══ Supplied records

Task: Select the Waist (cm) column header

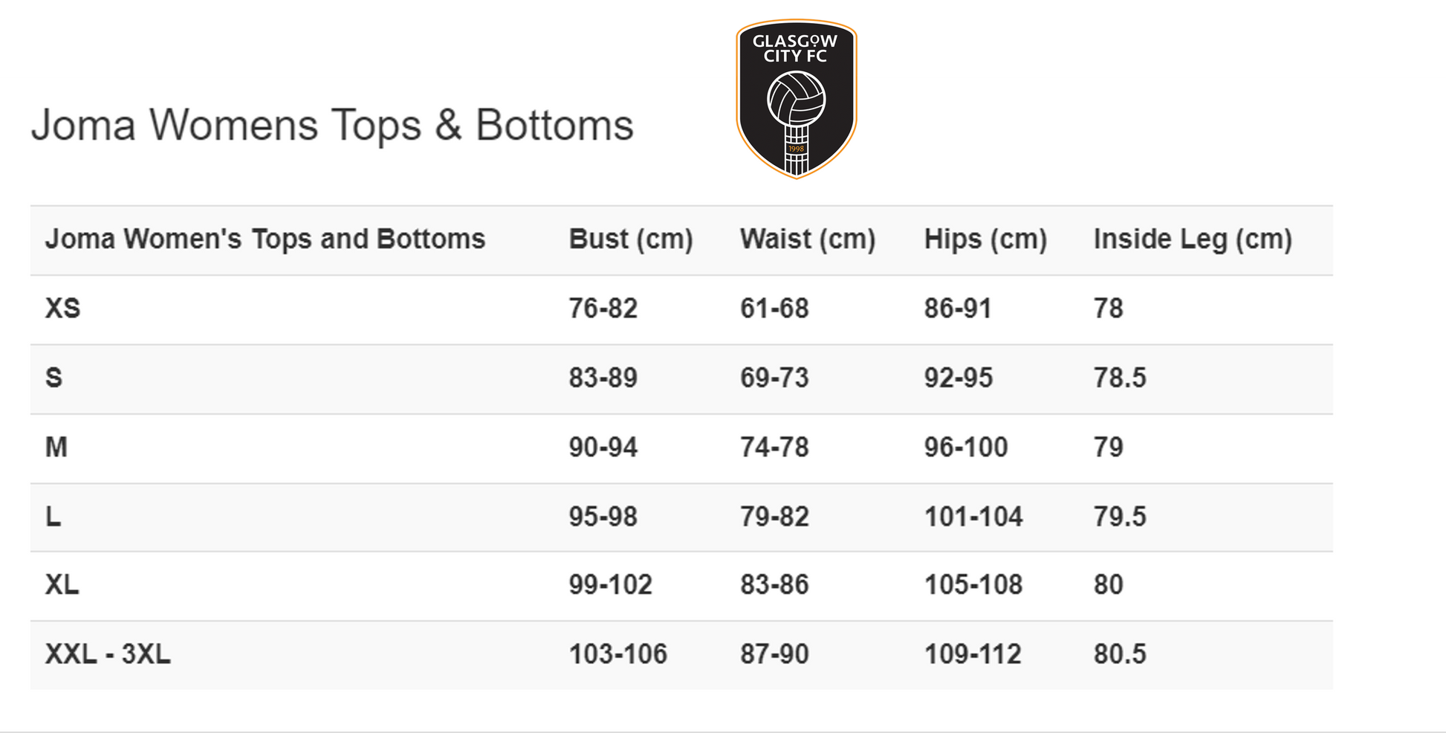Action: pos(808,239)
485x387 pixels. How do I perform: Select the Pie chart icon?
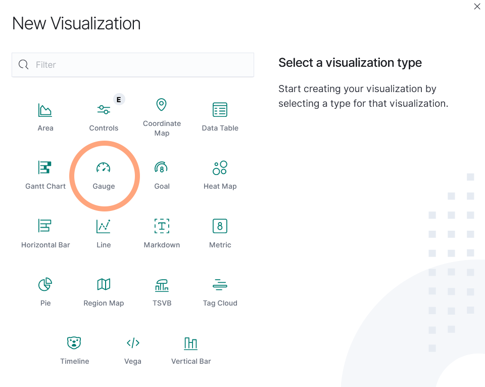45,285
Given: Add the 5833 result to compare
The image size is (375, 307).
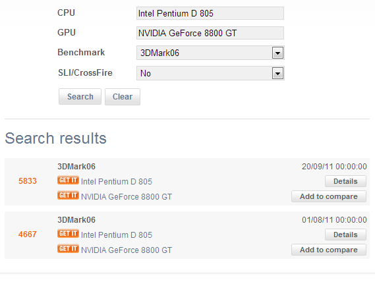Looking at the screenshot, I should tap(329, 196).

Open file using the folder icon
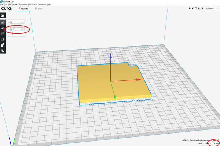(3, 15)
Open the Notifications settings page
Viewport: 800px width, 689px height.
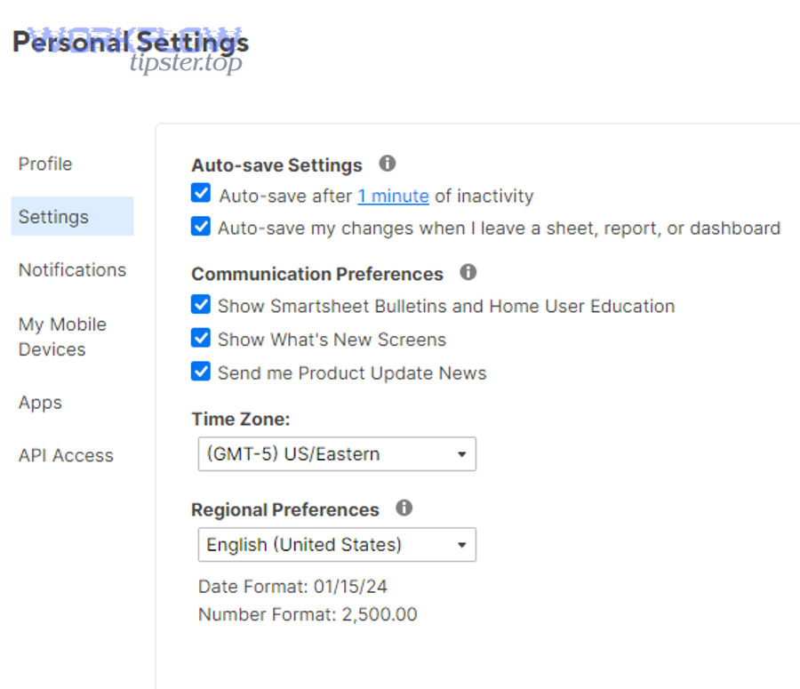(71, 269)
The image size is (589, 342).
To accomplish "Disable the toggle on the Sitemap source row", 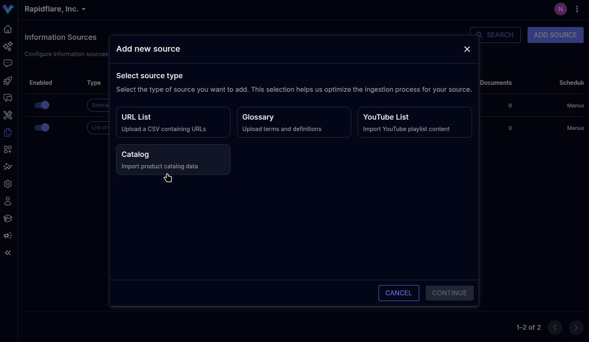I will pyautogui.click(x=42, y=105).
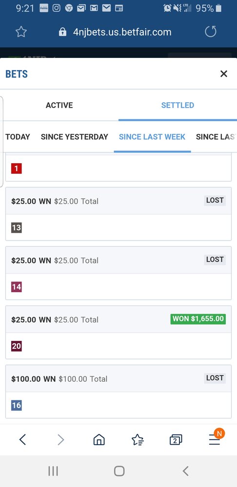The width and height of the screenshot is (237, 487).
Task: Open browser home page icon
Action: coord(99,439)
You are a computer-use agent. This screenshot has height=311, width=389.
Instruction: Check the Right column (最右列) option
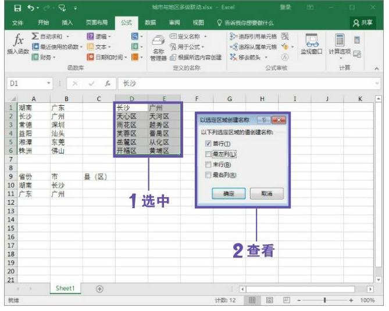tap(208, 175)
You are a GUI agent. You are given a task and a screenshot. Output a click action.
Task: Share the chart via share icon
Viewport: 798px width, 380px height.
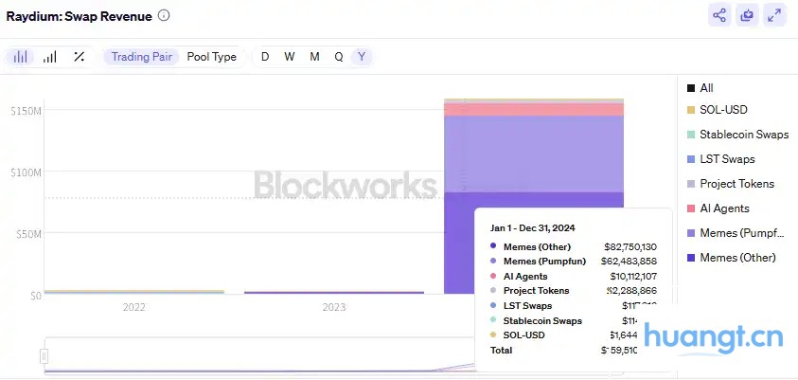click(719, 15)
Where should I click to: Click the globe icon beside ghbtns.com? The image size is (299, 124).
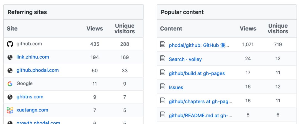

════

→ **Exercise objective**
After locating the line containing "Viewport: 798px width, 380px height." in the entries above, repeat only it and each later line through the end, exactly, without any pictures.

→ **Answer box**
Viewport: 798px width, 380px height.
click(719, 15)
Where should I click to: Click the globe icon beside ghbtns.com? The image size is (299, 124).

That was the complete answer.